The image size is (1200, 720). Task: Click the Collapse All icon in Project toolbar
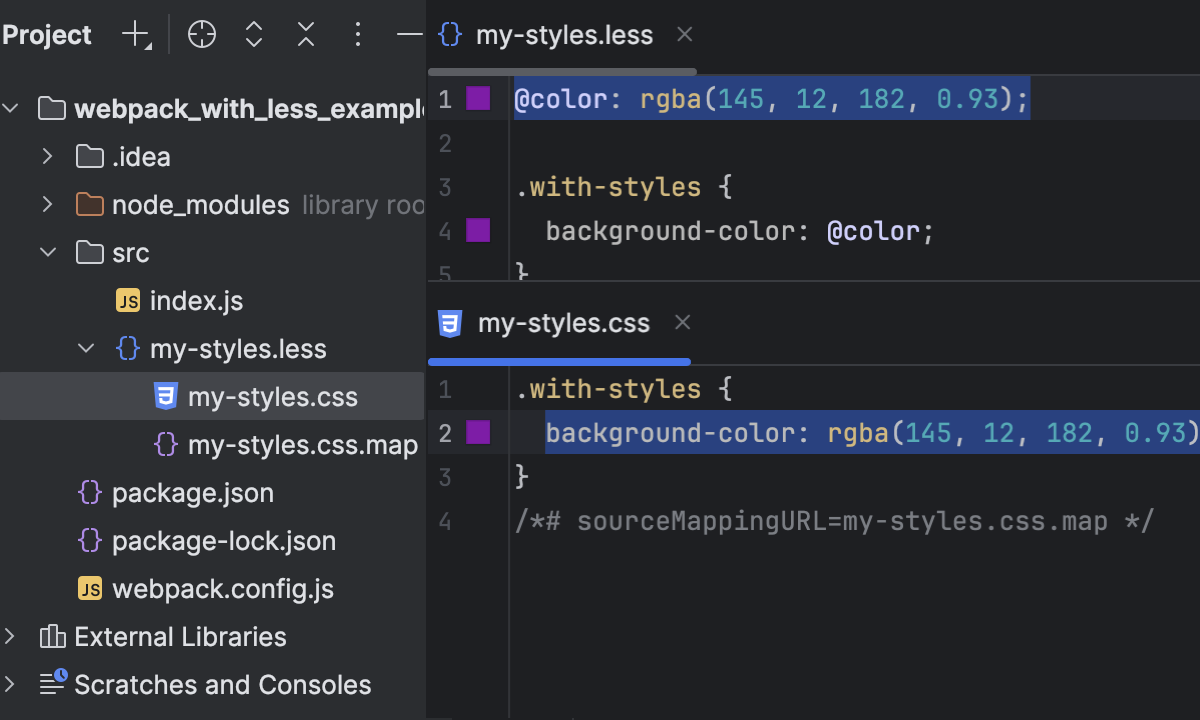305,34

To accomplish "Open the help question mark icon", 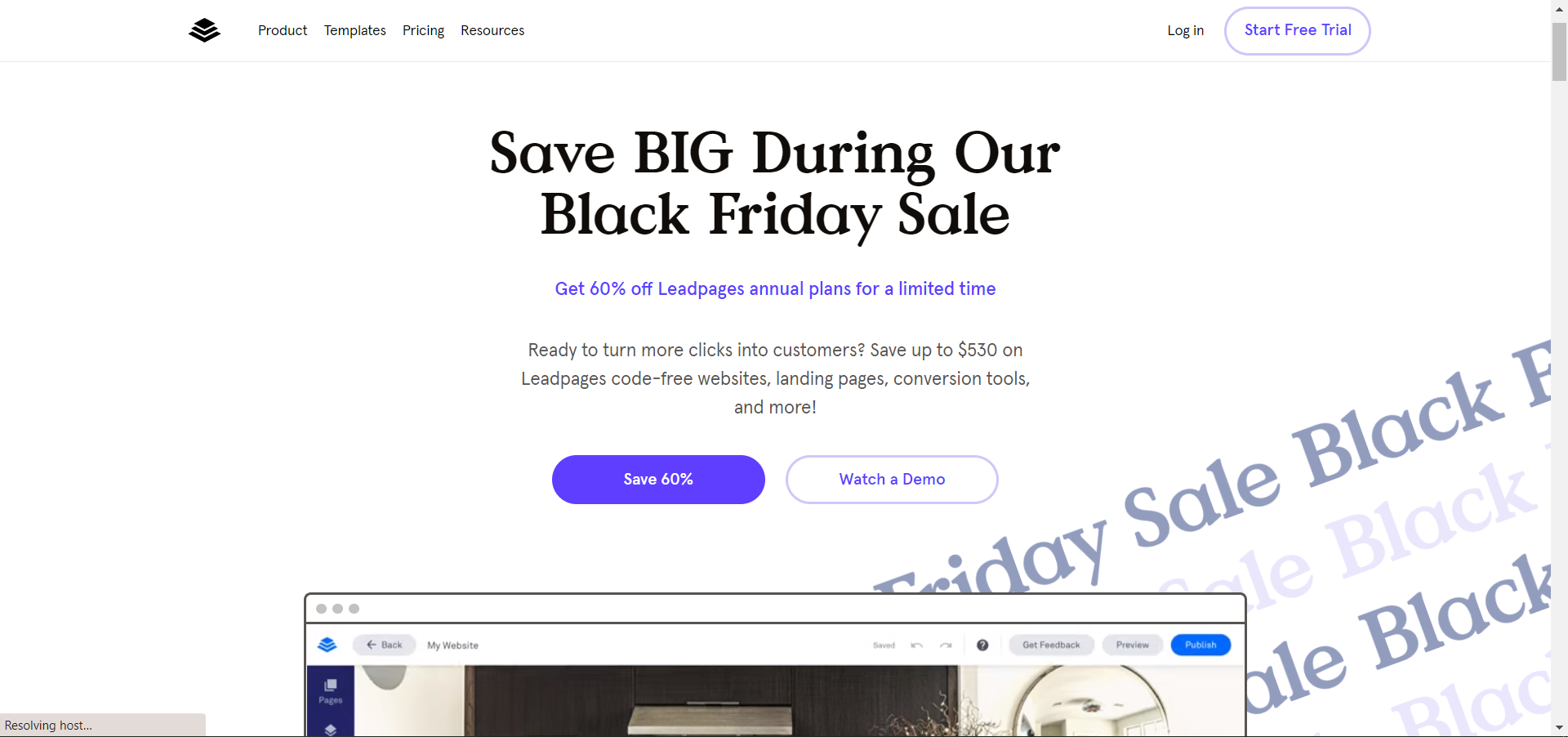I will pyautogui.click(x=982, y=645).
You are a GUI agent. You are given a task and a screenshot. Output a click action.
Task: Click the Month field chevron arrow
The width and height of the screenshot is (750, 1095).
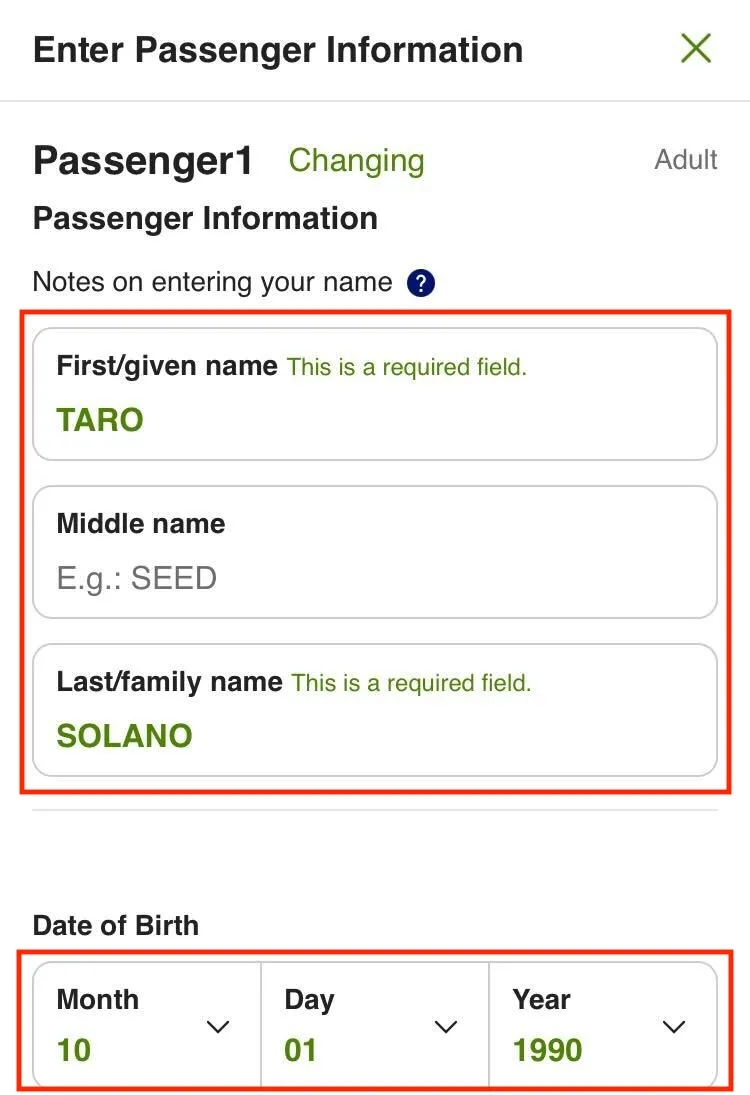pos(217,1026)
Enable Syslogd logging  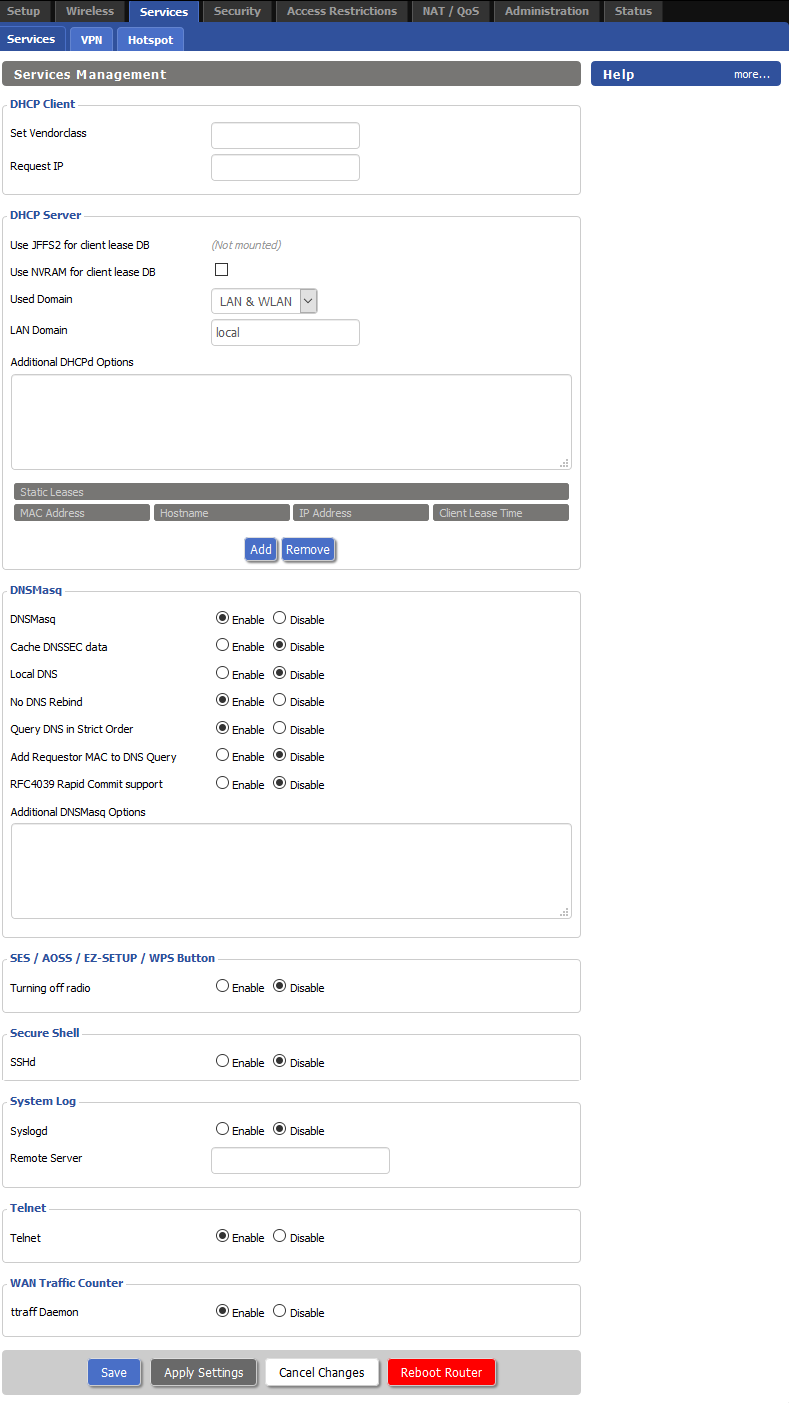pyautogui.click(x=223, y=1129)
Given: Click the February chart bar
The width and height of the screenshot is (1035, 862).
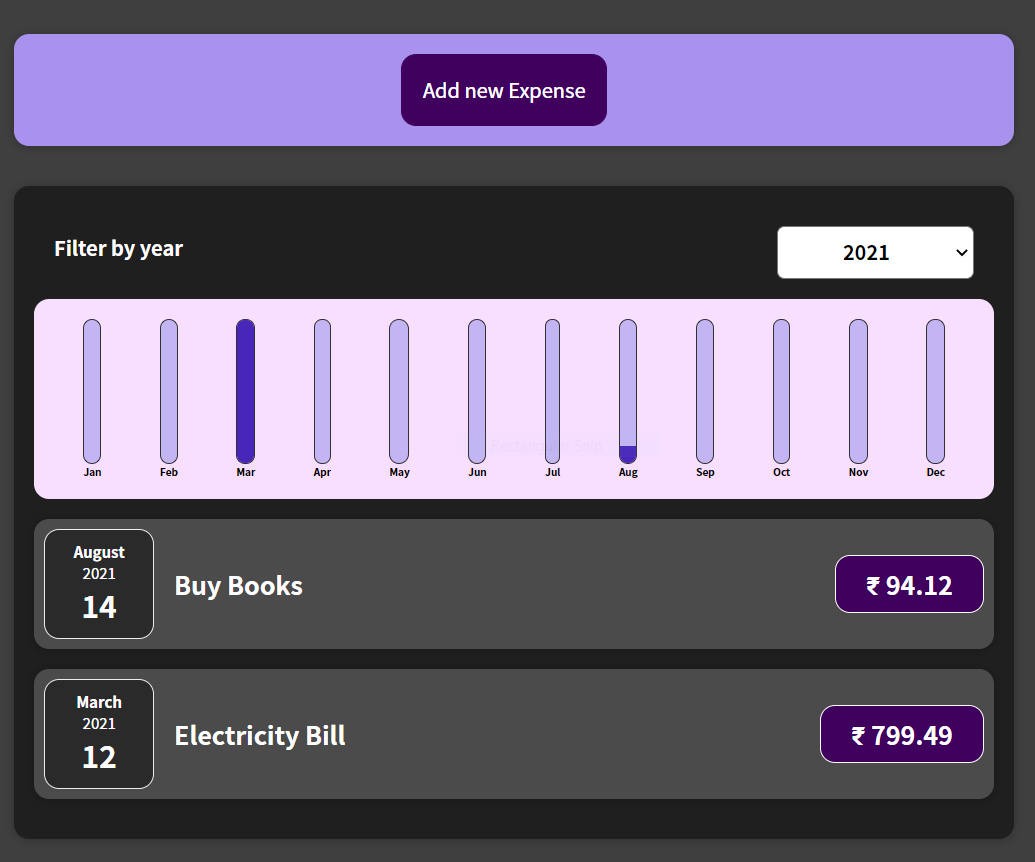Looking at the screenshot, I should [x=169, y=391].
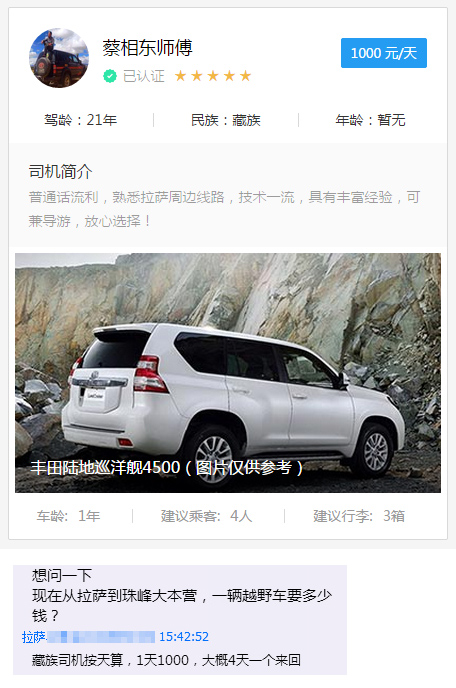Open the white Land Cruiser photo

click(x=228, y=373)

WHAT YOU ARE ASKED TO DO:
Skip the pictures and retype exactly the lines from the one that contains "Given: Click the February chart bar" to the last line of the records.

ANSWER BOX:
Given: Click the February chart bar
The width and height of the screenshot is (1035, 862).
Looking at the screenshot, I should [x=169, y=391].
Open the white Land Cruiser photo

click(x=228, y=373)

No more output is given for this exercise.